The West Indies, who have won the World Cup twice, and rising global power Afghanistan, are the two favourites for the tickets to England and Wales but, as has happened in the past in ODI matches, anything can happen.
There is also the issue of the weather, disrupting some of the key matches, with Zimbabwe having been receiving persistent rains for some time now.
Windies captain Jason Holder believes the time has come for his side to add a third World Cup crown after the success of their Under-19 sides and women teams around the globe in recent years.
“We’ve done well in T20 cricket, we’ve done well in women’s cricket and in Under-19 cricket. I think it’s about time we win another World Cup,” Holder told a news conference in Harare on Monday.
“We know what is at stake. It is an opportunity for us to grab some momentum heading into next year’s World Cup, get some games under our belt, just finalise some combinations, get things straightened, and hopefully turn our cricket in terms of the ODI format.
“It is probably our weaker formats. No doubt, we have not been consistent, something that we have addressed, hopefully going forward we should see some good performances.
“We’ve got a well-balanced side, quality side with experience. Hopefully, we could gel together and make things happen in this tournament.
“I must commend Chris (Gayle) and Marlon (Samuels), who have come here without motivation to do well for the Windies and give themselves a chance to play another World Cup.
“As I said to the group, it may be an opportunity for guys to finish their careers well, it’s also an opportunity for guys to make a spark in their careers by playing in the World Cup.”

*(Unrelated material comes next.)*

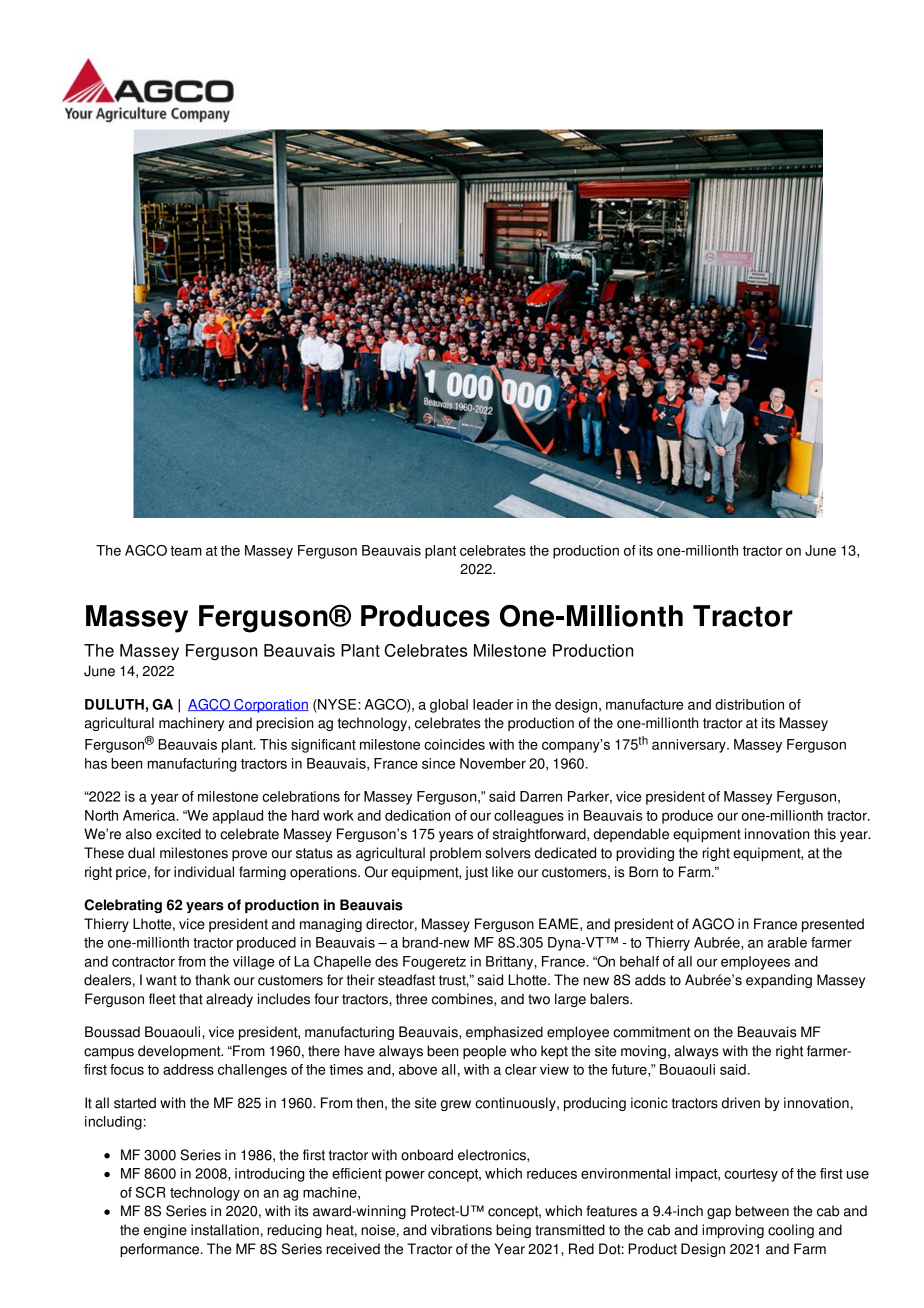 This page has height=1308, width=924. Describe the element at coordinates (779, 981) in the page. I see `expanding` at that location.
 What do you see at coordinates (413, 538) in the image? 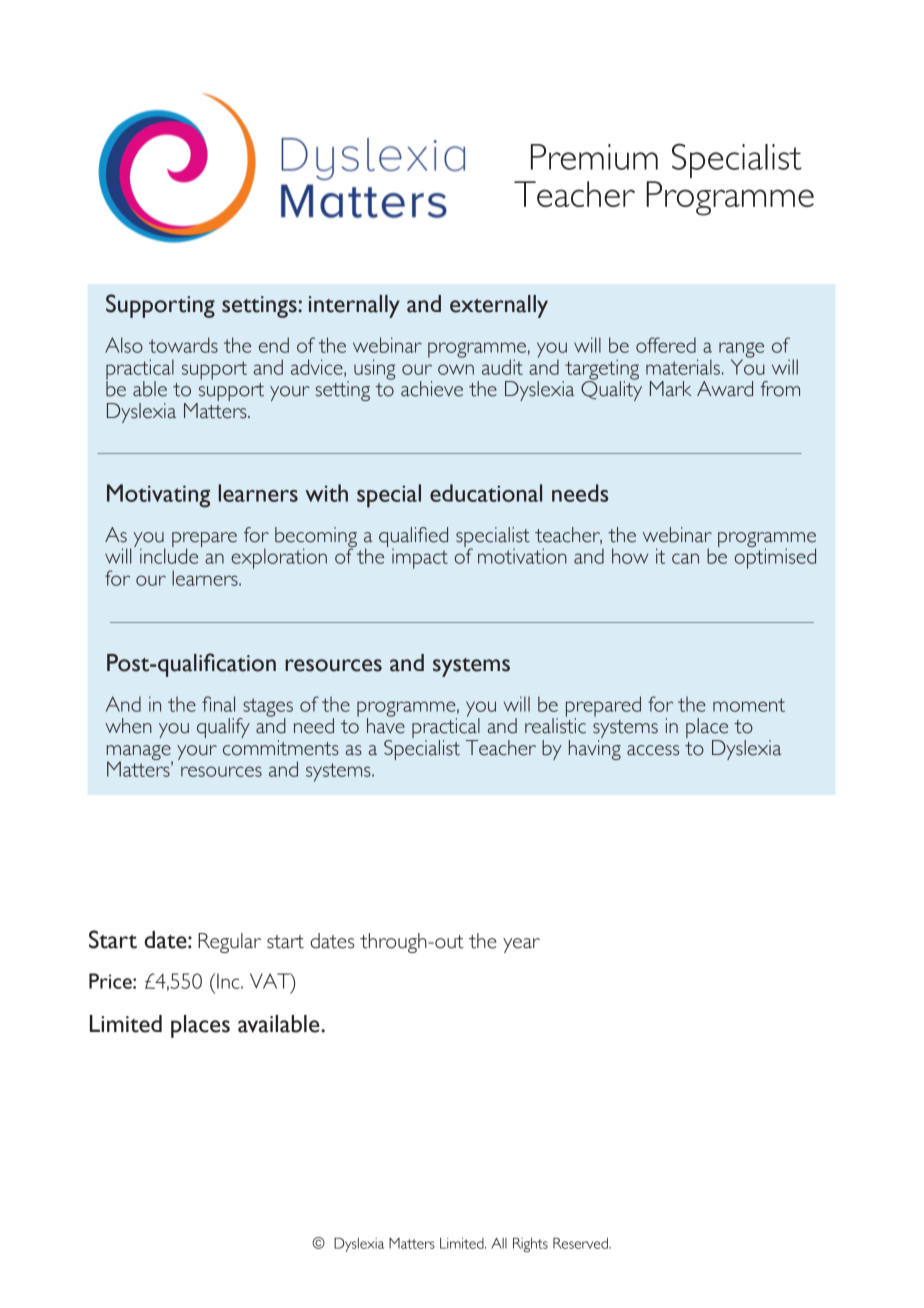
I see `qualified` at bounding box center [413, 538].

Zimbabwe, as hosts, believe they will make it to the World Cup next year despite their poor showing in their last ODI series where they slumped to a 1-4 thrashing at the hands of Afghanistan whose captain Asghar Stanikzai will miss part of the start of the tournament after undergoing emergency surgery in Harare on Monday.
Rashid Khan, the leg-spinner who destroyed the Zimbabweans in that series on his way to being ranked as the number one ODI cricketer in the world, is expected to lead the Windies until the return of their regular skipper.

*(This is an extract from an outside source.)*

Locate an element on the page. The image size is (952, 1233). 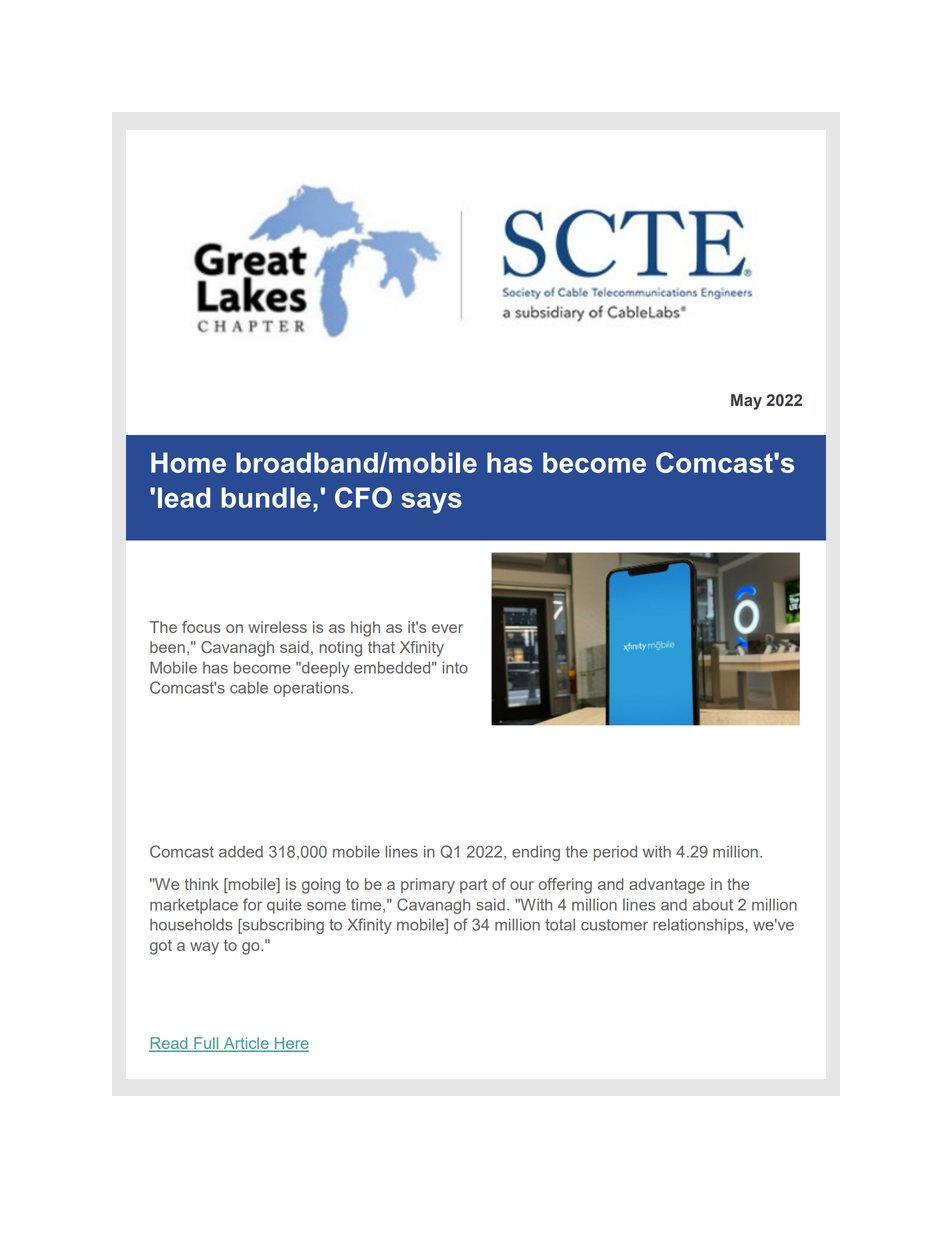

However, while Khan enjoyed the turning wickets in the United Arab Emirates, he is likely to find the pitches in Zimbabwe a bit different even though he said he was happy that the Asians were one of the favourites to make it to England next year.
“It feels good to see that Afghanistan is a favourite to qualify. I think we should show it on the ground, it’s not only on paper that we should look good,’’ he told the same media conference.

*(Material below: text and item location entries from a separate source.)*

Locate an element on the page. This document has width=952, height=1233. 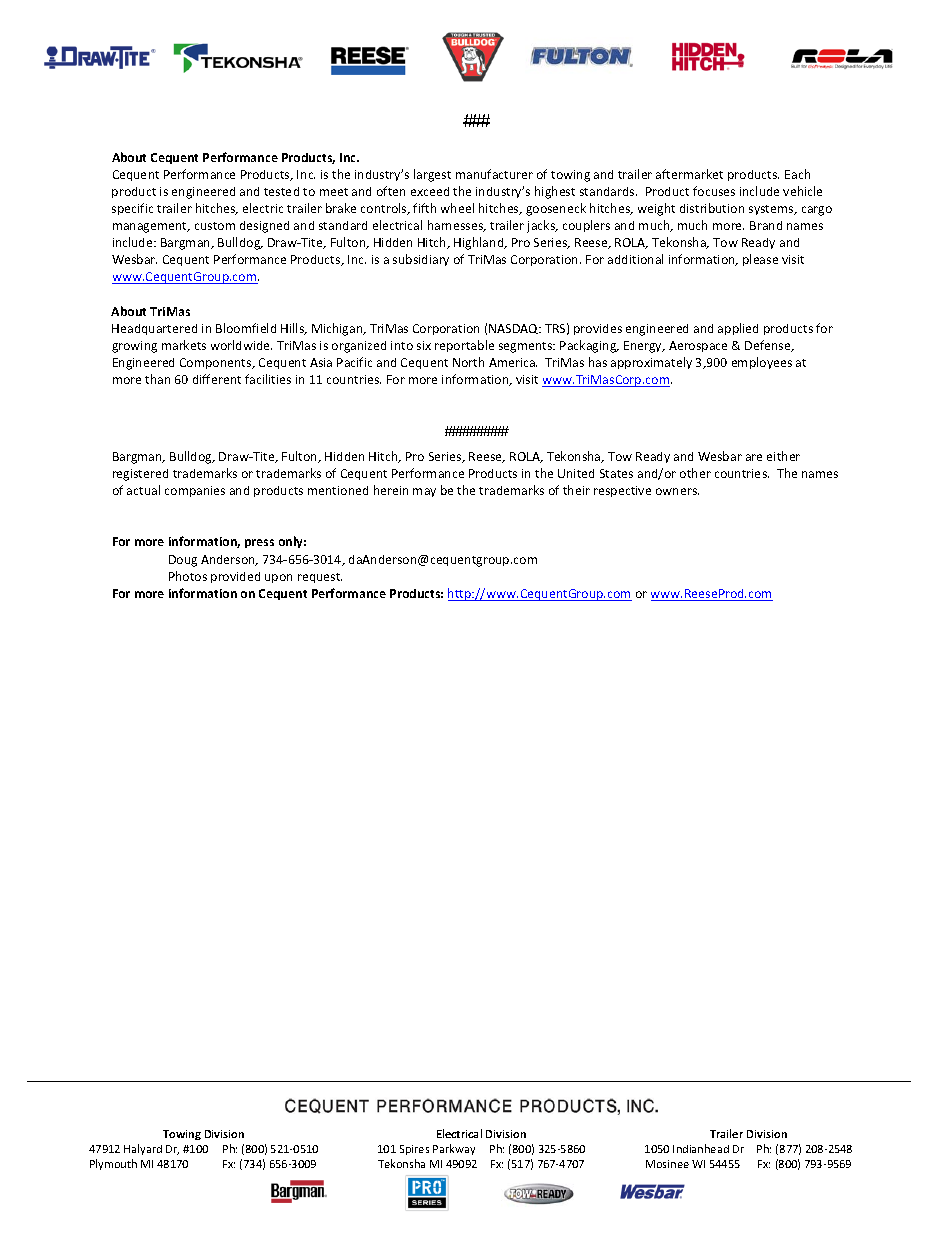
custom is located at coordinates (215, 226).
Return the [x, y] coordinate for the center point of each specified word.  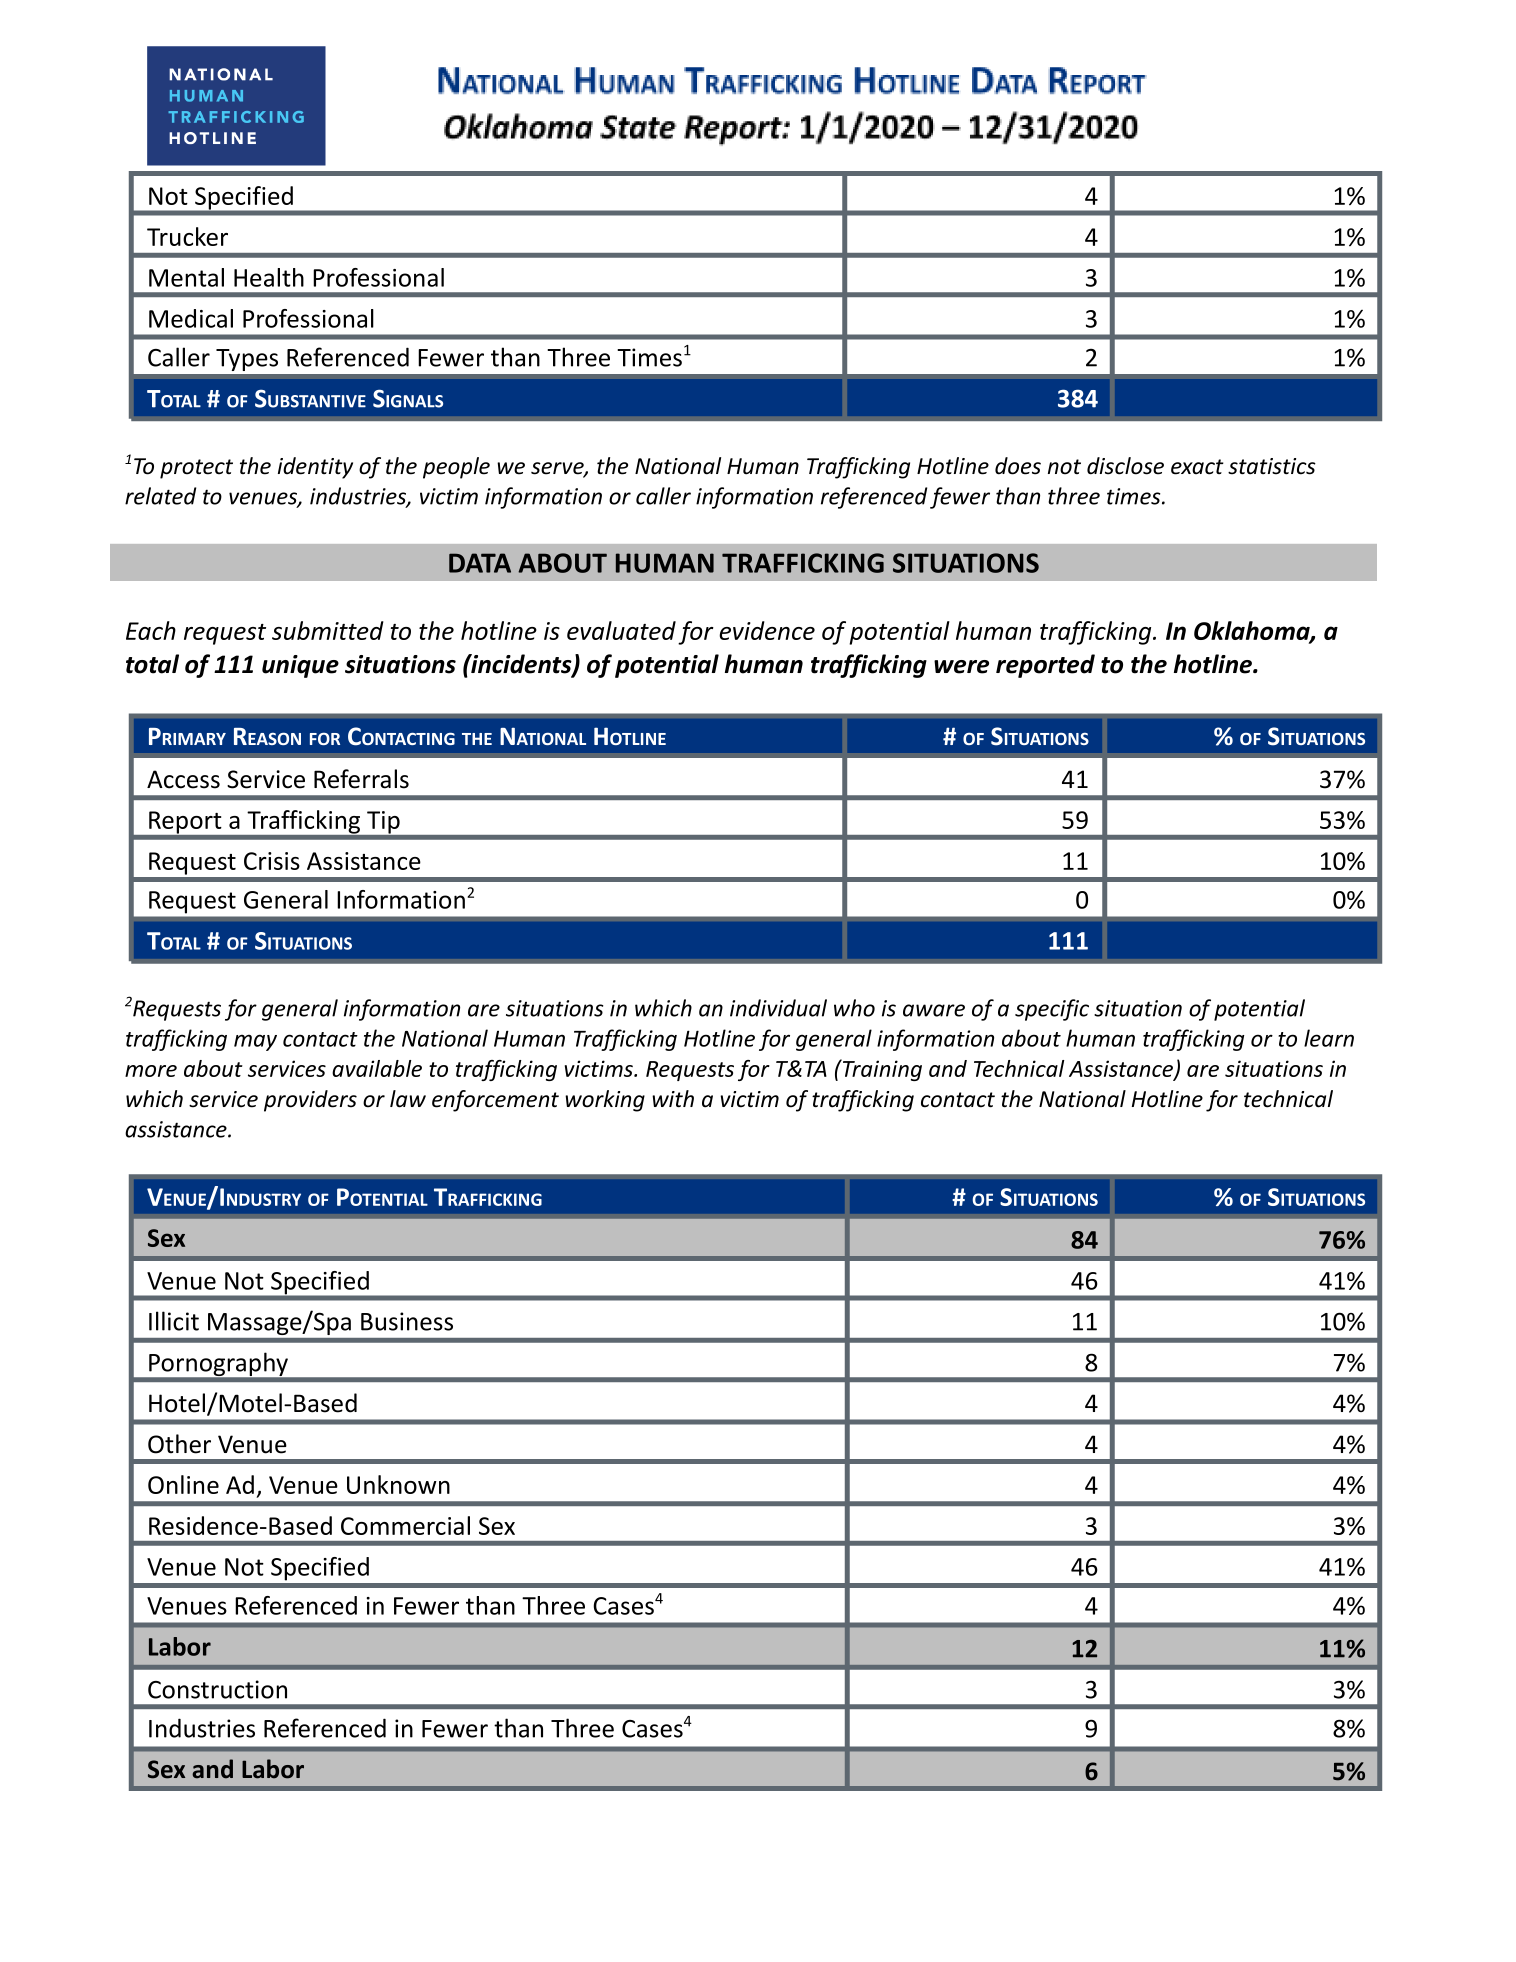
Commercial [405, 1525]
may [255, 1042]
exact [1197, 467]
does [1018, 466]
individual [778, 1008]
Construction [217, 1689]
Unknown [398, 1484]
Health [269, 277]
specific [1052, 1010]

“We should give 100 percent on the ground and deliver. The result is not in our hands but we can only give 100 percent on the ground and play positive, believe in ourselves, just go in and enjoy.
“We should take one by one - each game, not worry about qualifying for the final. We should finish the table having four points, it will be very handy in the next round. We have to take every match seriously.
“We have to play good cricket against every team. Hopefully, it will go well and we will get four points and go to the next round.’’
The tournament was known as the ICC Trophy until 2005 and Zimbabwe have won it three times, in 1982, 1986 and 1990 to qualify for the World Cup.